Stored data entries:

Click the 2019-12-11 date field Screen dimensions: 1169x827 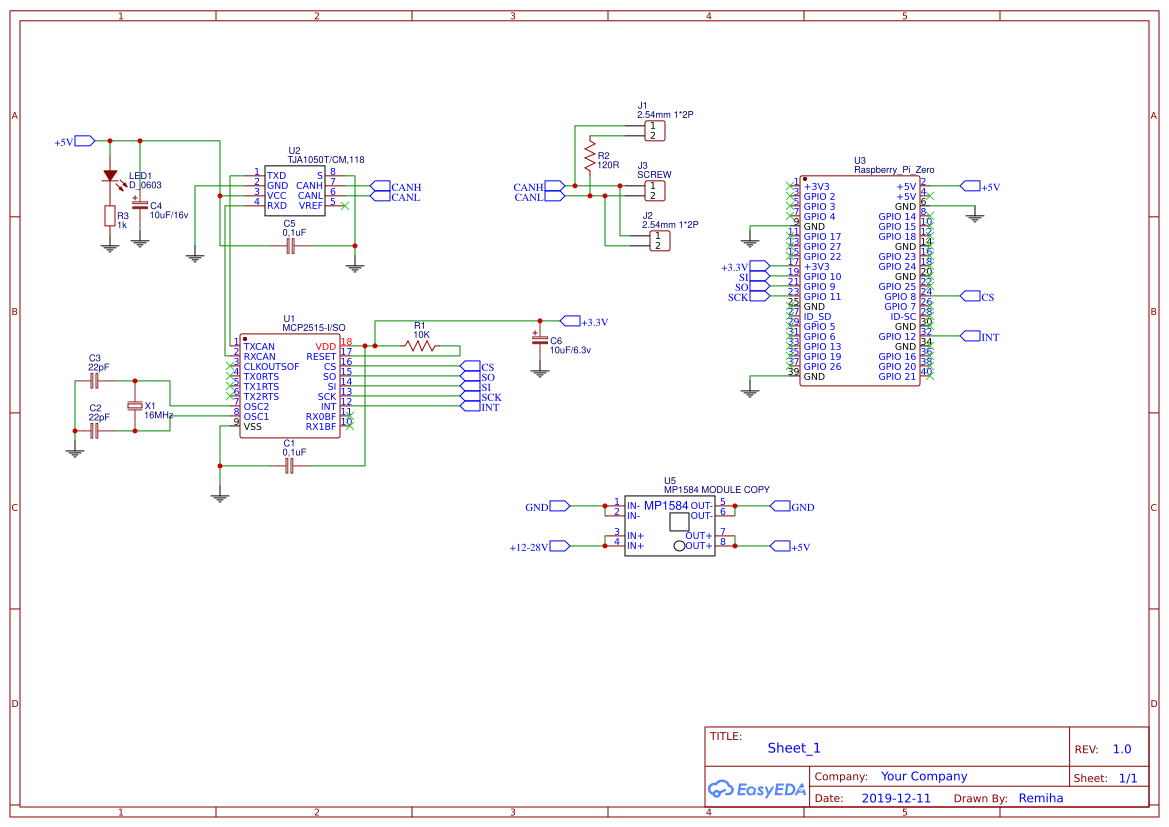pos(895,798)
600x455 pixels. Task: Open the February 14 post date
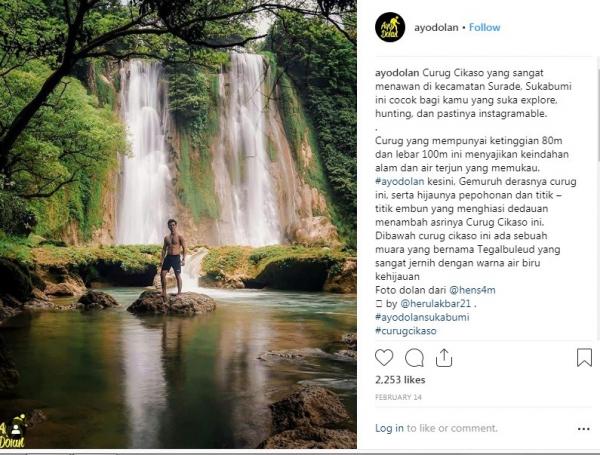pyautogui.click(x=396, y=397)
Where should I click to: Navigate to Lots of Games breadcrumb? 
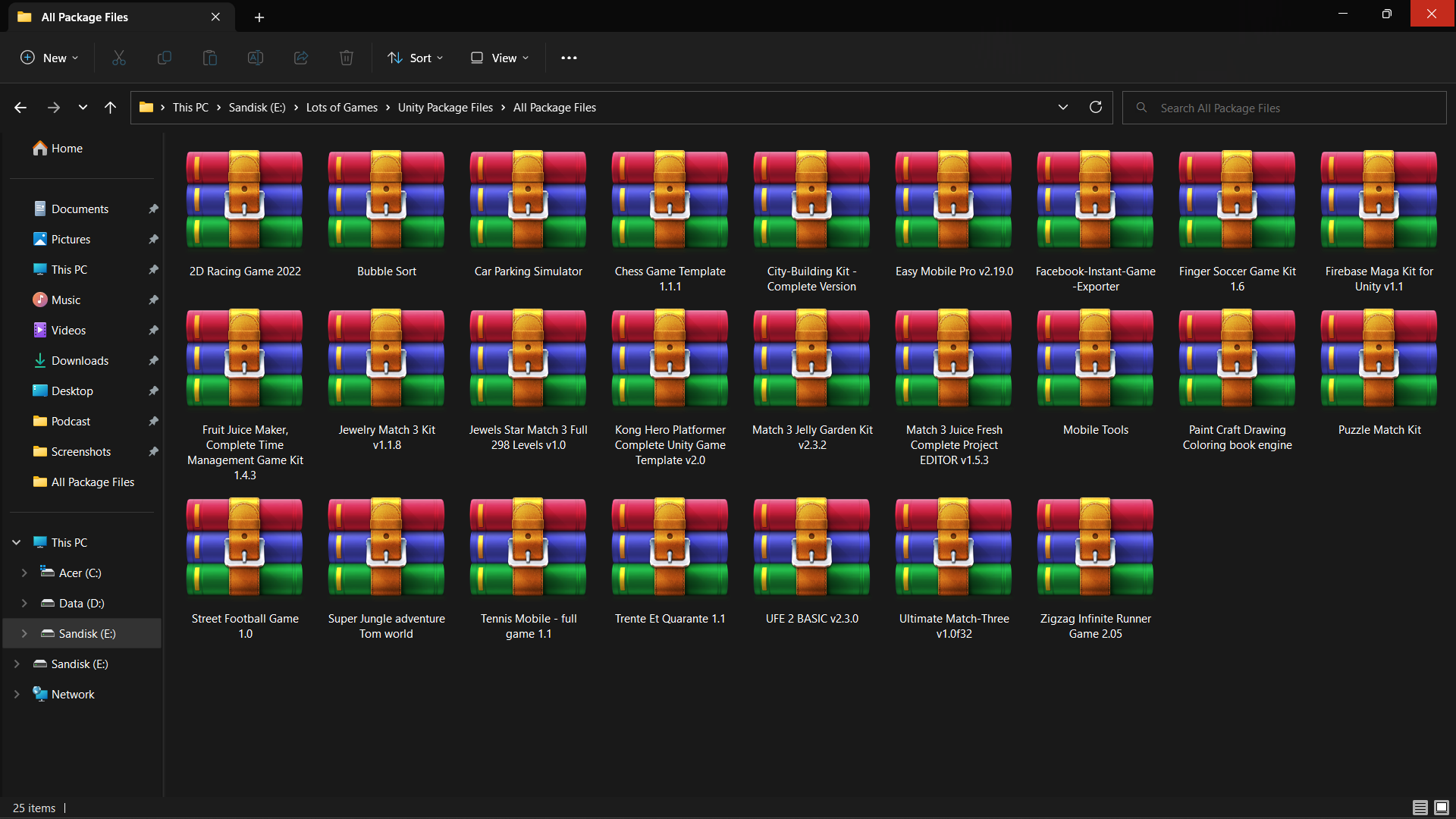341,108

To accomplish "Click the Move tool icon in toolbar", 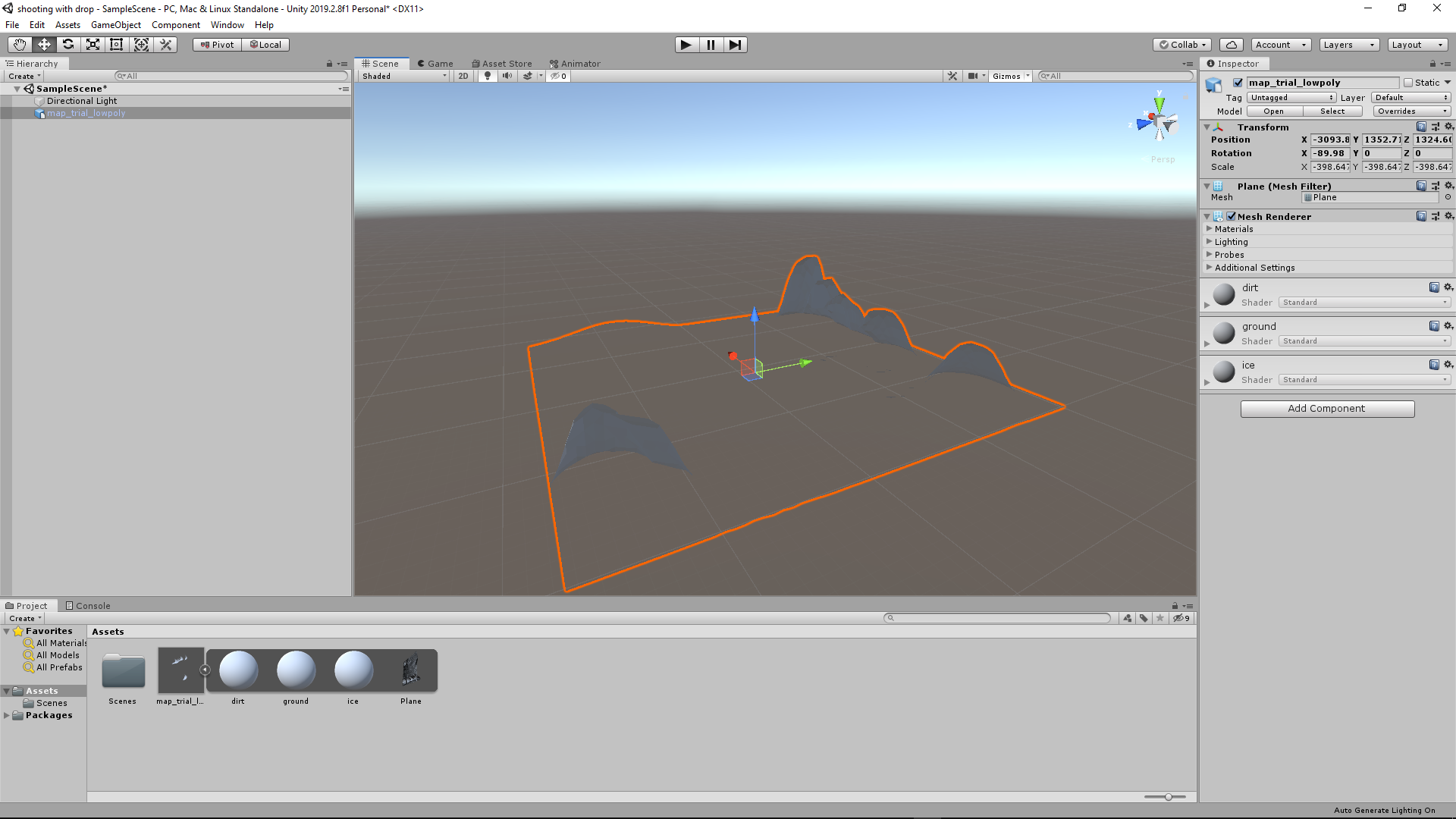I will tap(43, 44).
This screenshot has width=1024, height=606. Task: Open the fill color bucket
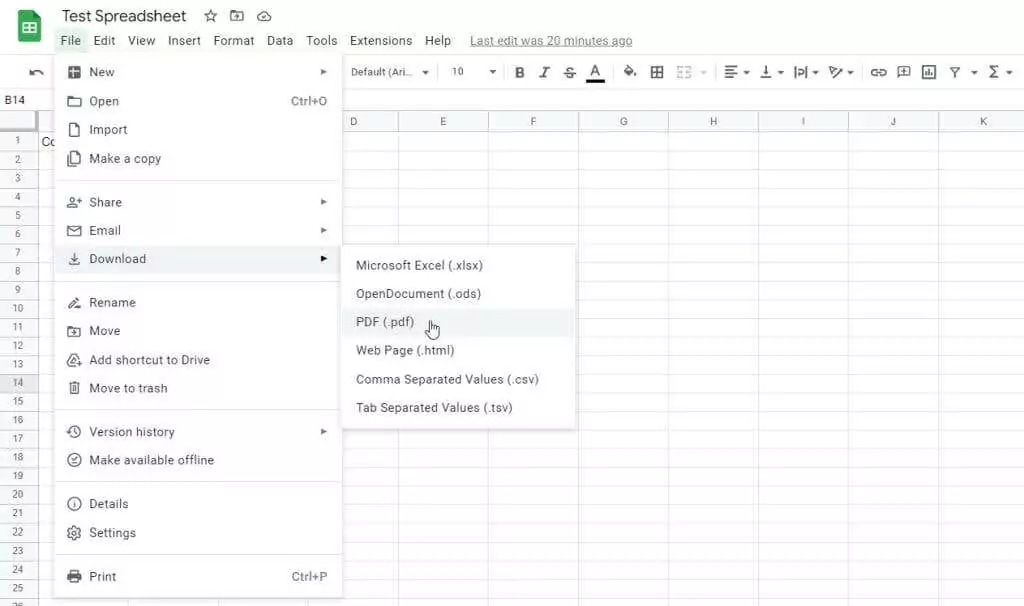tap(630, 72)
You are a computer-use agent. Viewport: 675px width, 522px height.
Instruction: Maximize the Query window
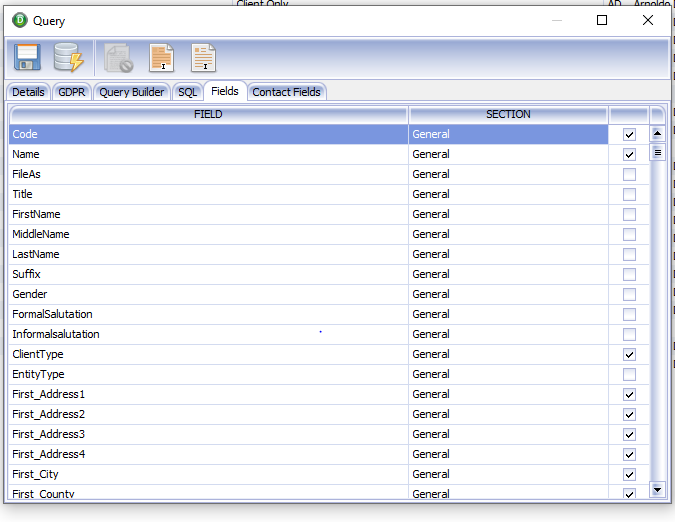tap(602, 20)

WORK TO DO: Copy the data from the line containing "This screenshot has" through the end of the data, including both ends, and leave the pictures out of your copy.

TASK ANSWER:
This screenshot has width=1024, height=606. Task: Open the fill color bucket
tap(630, 72)
You are a computer-use agent. Viewport: 675px width, 522px height.
Instruction: Maximize the Query window
tap(602, 20)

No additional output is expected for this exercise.